Exercise requirements >>
Reproduce word for word every line from the one containing "Click the New Zealand Companies Office logo" to the final line of the data below; omit the pictures.

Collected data
((
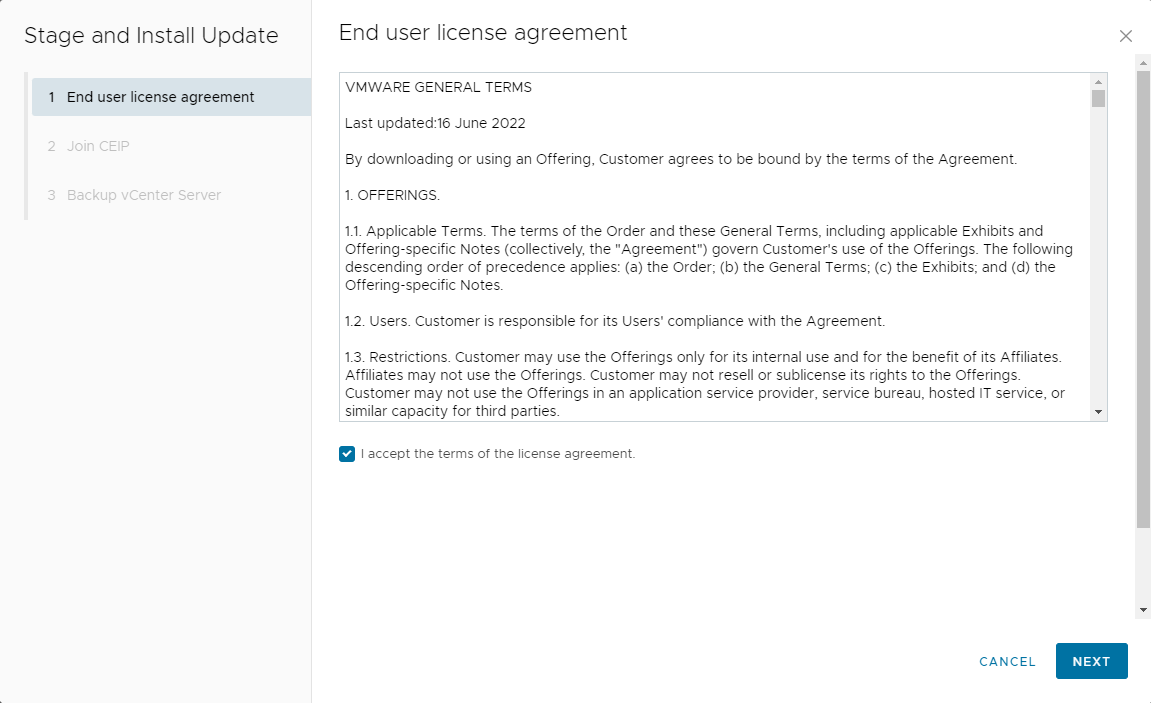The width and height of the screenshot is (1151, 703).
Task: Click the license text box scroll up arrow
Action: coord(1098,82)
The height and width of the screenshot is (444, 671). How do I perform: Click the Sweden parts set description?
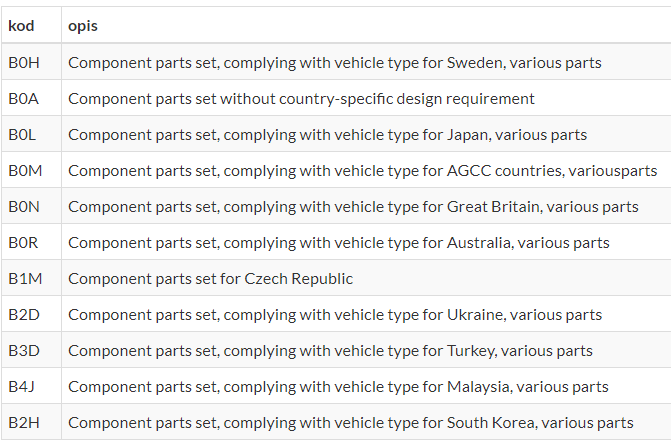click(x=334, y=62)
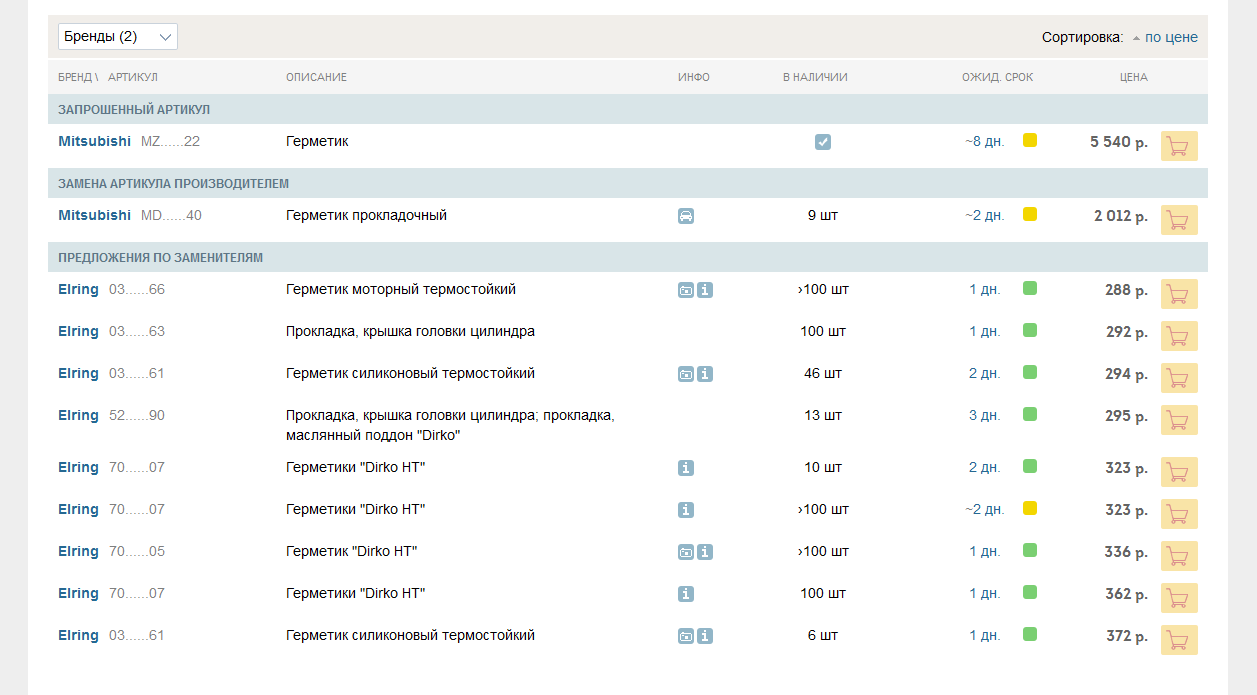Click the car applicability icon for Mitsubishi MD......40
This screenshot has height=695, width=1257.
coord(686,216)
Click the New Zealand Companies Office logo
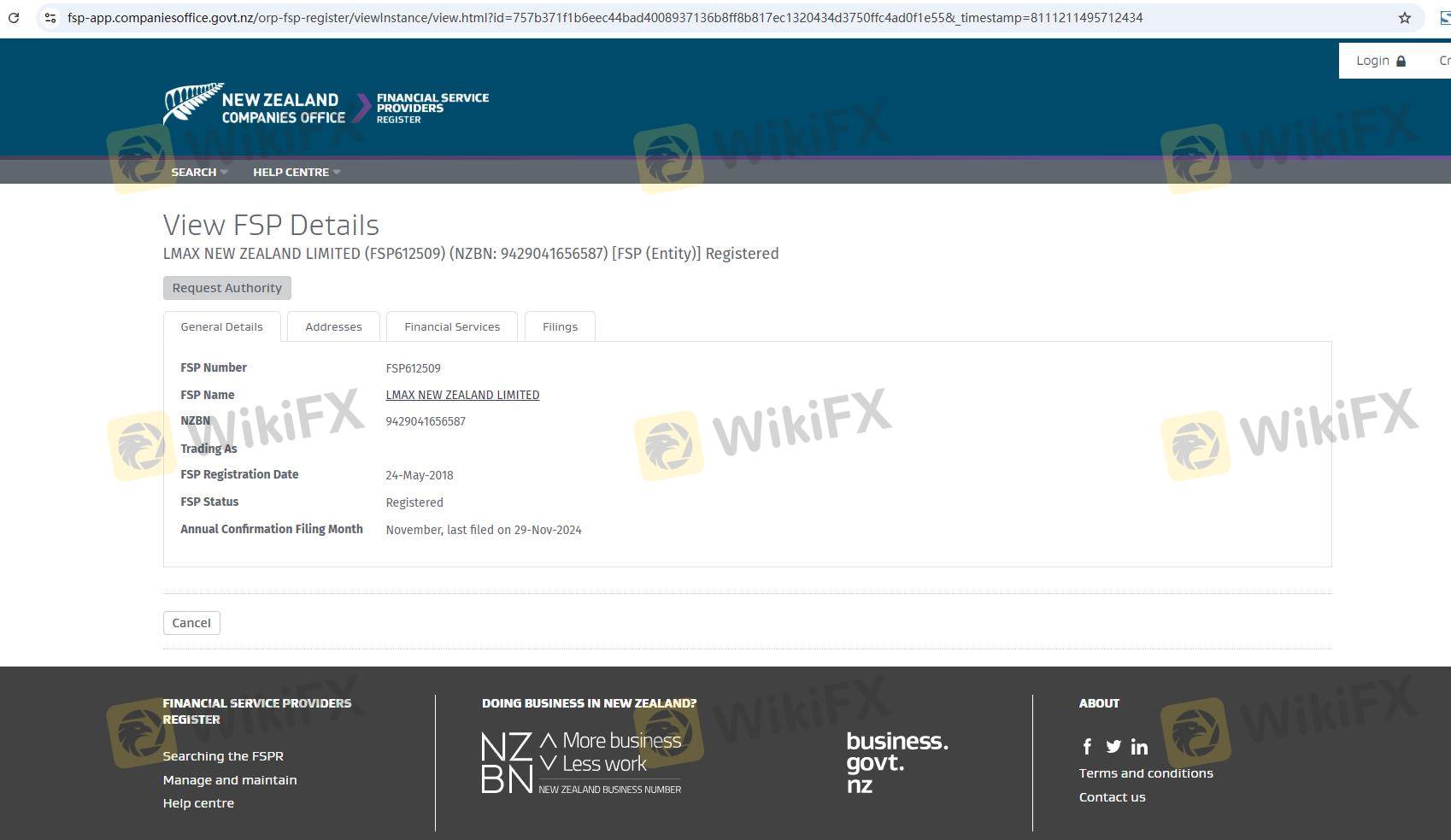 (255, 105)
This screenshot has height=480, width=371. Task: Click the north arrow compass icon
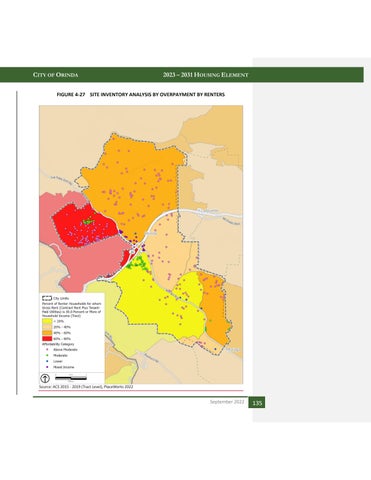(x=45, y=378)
))
Exercise response >>
Click the New Zealand Companies Office logo
 (255, 105)
This screenshot has height=480, width=371. Task: Click the north arrow compass icon
(x=45, y=378)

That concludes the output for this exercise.